Offensive Language
I got lambasted the other day, at lunch. By Rory. I’m still feeling the shame, but I’m still giggling a little bit, too. We went to Friendly’s for lunch, and at the end of the meal, the waitress gave the boys balloons. I was immediately annoyed, because we don’t usually give them balloons, and she didn’t ask before offering them to the kids. So I was a little snippy with the kids, saying, “You’d better not pop those balloons in the car and distract Daddy while he’s driving. I mean it; if those balloons get popped in the car, there’s going to be heck.” Rory turned to me and said in an astonished voice, “MOMMY! That is NOT language for lunch time! You just said HECK at our LUNCH TABLE! Don’t you want to say that you’re sorry?” Well, excuse me!
The Gipper has started “cruising”—a totally fake milestone invented by parenting magazines, through which we have been conditioned to believe that this step toward a REAL milestone is a milestone in itself. “Cruising” just means that she’s holding onto pieces of furniture, and walking while grasping them. Not walking, but not just standing, either. So we hold pieces of food at one end of the couch and wait for her to grasp her way along until she reaches it. It’s really fun to watch. And because it’s been added to the parentese vernacular as a milestone, we get to call relatives and say, “Reagan started cruising!”

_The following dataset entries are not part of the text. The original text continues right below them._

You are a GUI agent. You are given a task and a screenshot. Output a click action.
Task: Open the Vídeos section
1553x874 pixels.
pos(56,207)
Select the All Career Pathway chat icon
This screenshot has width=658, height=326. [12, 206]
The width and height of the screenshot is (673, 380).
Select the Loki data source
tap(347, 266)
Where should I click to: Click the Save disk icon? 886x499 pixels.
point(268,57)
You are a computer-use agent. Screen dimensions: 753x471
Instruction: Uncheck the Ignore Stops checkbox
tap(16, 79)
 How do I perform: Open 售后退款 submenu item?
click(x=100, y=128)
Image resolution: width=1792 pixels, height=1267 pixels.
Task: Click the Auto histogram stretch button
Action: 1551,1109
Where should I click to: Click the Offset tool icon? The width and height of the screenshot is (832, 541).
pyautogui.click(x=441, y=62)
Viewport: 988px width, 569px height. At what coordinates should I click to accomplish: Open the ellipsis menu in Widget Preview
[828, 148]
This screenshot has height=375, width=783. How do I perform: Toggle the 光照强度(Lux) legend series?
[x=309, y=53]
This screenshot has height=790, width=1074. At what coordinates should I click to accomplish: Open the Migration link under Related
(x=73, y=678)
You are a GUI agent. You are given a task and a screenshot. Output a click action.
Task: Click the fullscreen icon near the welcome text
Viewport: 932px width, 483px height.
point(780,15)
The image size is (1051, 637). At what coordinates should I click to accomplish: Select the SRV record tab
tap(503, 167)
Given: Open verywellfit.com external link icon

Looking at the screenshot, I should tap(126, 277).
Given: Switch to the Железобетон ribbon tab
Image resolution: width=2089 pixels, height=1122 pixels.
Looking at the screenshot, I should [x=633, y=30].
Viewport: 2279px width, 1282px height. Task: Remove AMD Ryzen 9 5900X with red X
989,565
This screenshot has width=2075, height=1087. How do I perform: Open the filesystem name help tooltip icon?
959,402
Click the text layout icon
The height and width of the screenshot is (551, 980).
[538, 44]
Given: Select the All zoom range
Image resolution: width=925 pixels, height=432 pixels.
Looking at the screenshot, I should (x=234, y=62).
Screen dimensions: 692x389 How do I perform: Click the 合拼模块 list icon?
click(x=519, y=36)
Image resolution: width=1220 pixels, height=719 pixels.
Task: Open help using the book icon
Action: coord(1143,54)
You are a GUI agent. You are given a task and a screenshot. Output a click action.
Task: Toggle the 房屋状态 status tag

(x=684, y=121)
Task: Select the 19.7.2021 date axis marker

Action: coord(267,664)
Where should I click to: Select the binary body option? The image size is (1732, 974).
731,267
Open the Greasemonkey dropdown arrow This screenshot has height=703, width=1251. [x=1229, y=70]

Riley Kate is still loving the 12 Dancing Princesses, and spends her days pretending to be Princess Genevive or Princess Janessa. She has a toy Princess Janessa that winds up and dances, but Riley Kate lost Janessa’s blouse, so now she’s a topless dancer, which is very unseemly for a two year old to play with. A few days ago, Ror was in one of his sentimental moods, and said, “Mommy, you look just like Princess Genevive.” Riley Kate turned her fury on him so quickly, he was almost frightened. She screamed, “I AM PRINCESS GENEVIVE! ME! ME! ME!” Now that he’s been schooled by Her Highness, he’s unlikely to commit THAT mistake ever again. I didn’t want to point out the dichotomy of the situation, that Princess Genevive’s character is naturally sweet and accommodating.
Connor is working diligently on his Christmas list already—this year, my Mom gets the award for early-bird, asking about Christmas lists in SEPTEMBER! I thought Uncle Paul was jumping the gun last year in October! I should take a page from that book, rather than my usual run-to-the-mall-on-December-19 tactics. Anyway, Connor’s list is bizarre; I’m pretty sure that most of the items on his list exist only in his head; if it were a toy inventor’s to-do list, it would be a really great list, but since it’s a guide for Mommy’s shopping, it is discouraging indeed.